After reading this, I thought, hmmm, all we need is a class designed to expose people to their fears. Since there are only two emotions, fear and love, they will turn to love. Simple.
But the article goes on to say: Immediately after, an MRI scan showed the brain regions associated with fear decreased in activity.
So, there’s the problem; it’s not so simple after all. ‘Exposure therapy” simply exposes the contradiction in duality, within the realm of the ego, and the brain registers less fear, as opposed to more fear. The alternative is to step out of the duality completely.

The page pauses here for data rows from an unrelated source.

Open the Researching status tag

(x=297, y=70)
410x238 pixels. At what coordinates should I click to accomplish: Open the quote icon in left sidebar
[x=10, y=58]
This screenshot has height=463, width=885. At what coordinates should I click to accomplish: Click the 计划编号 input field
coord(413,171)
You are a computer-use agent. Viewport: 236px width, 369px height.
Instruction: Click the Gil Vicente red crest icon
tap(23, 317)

Bringing the ego to God is but to bring error to truth, where it stands corrected because it is the opposite of what it meets. It is undone because the contradiction can no longer stand. How long can contradiction stand when its impossible nature is clearly revealed? What disappears in light is not attacked. It merely vanishes because it is not true. Chapter 14.1X.2
5/28
When I say to myself, she did “this” to me, but I am going to take a deep breath and forgive her, I am engaging in “eccentric folly” as Jesus says. My false self is making up what “she did,” simply with thoughts having no source in reality, making “it” totally illusory; “it” never really occurred.

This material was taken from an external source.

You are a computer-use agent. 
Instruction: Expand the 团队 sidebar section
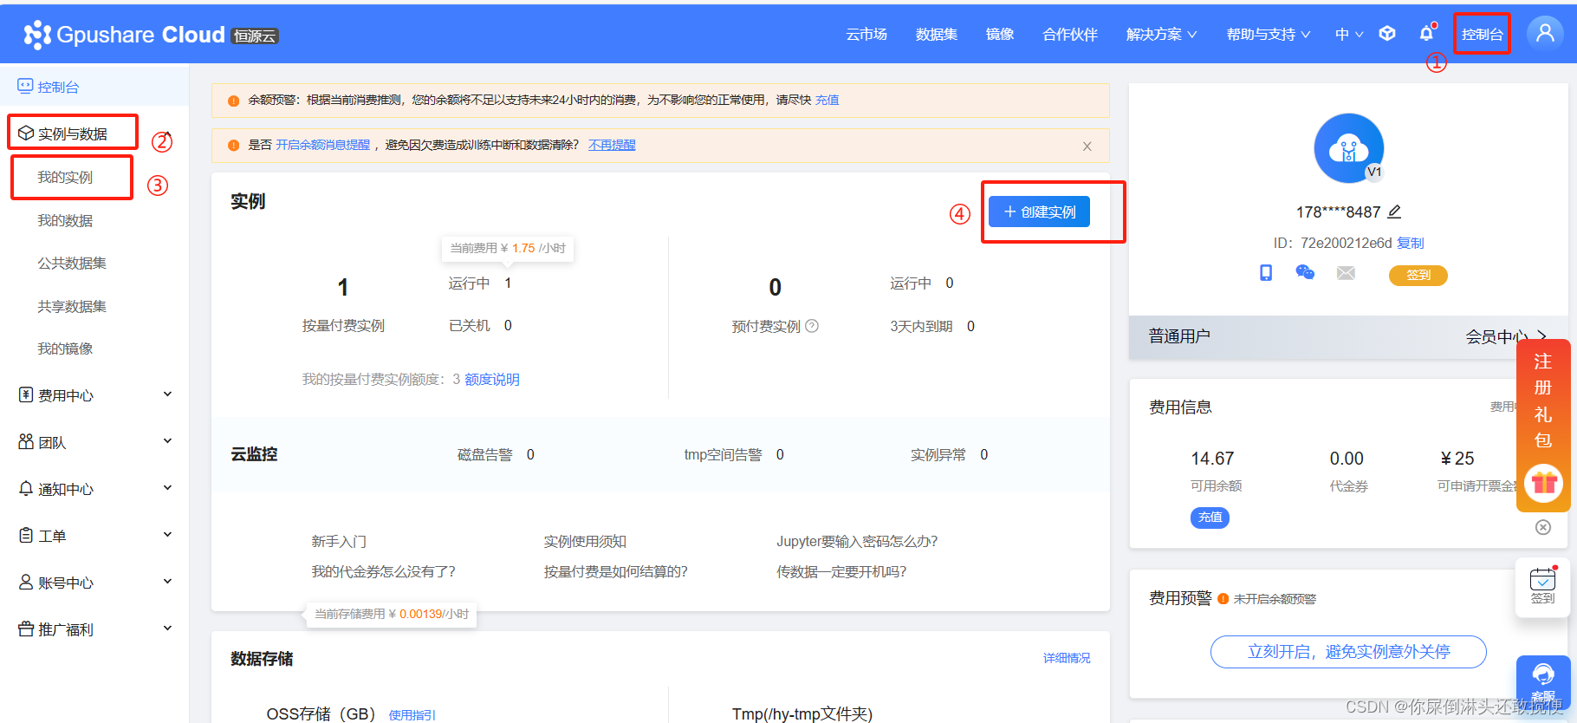95,442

That is why I just love this passage from Lesson 134, Let me perceive forgiveness as it is.
Forgiveness does not countenance illusions, but collects them lightly, with a little laugh, and gently lays them at the feet of truth. And there they disappear entirely. 6
5/29
Jesus designed His Course for our mind training, so that we can reverse our thinking from seeing with the body’s eyes to seeing with vision.
In His Introduction to Review lll, He makes it clear that this reversal will not be achieved by “ritual,” but only by our “willingness.”

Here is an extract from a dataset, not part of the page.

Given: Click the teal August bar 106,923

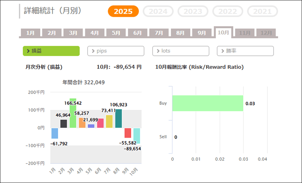Looking at the screenshot, I should pyautogui.click(x=118, y=119).
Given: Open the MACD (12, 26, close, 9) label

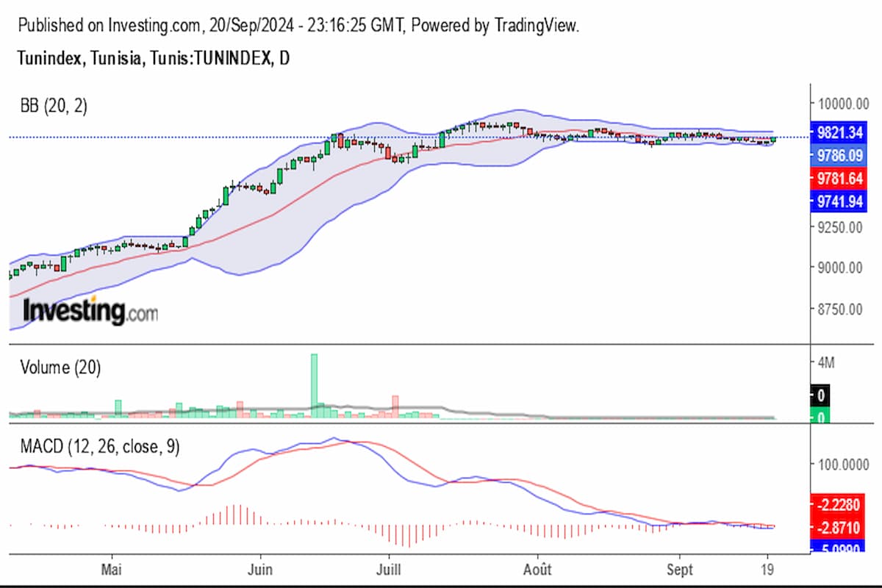Looking at the screenshot, I should tap(99, 445).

Learn to distinguish situations that are poorly suited to your practicing from those that you establish to uphold a camouflage for your unwillingness. Review 111.3
Our willingness leads to forgiveness.
5/30
A Course in Miracles offers an incredible curriculum that leads to salvation. “Curriculum” comes from the Latin word, currere, meaning to run a course.
We can learn by running this course how to be saved from our thoughts that have no source in reality, and by letting go of these thoughts, we leave open a space for something else to enter in, the truth.
To train for the 400 meter race, you run a course, a 400 meter track. Training our minds, like training our bodies, requires exercise, practice, discipline.
These practice periods are planned to help you form the habit of applying what you learn each day to everything you do. Review 111.10
Forgiveness requires rigorous practice.
5/31
A friend was really happy because of something that occurred earlier in the day, and she said to me, “I didn’t do it; it just got done.”
I love to hear a basic principle of A Course in Miracles expressed in the vernacular. For example, here is this great passage from the Course.
What would You have me do?
Where would You have me go?
What would You have me say, and to whom? Lesson 71.9
This is in the spirit of asking for help, and in this receptive state of mind, we experience not doing it, it just gets done, trusting, Thy Will be done, Thine not mine.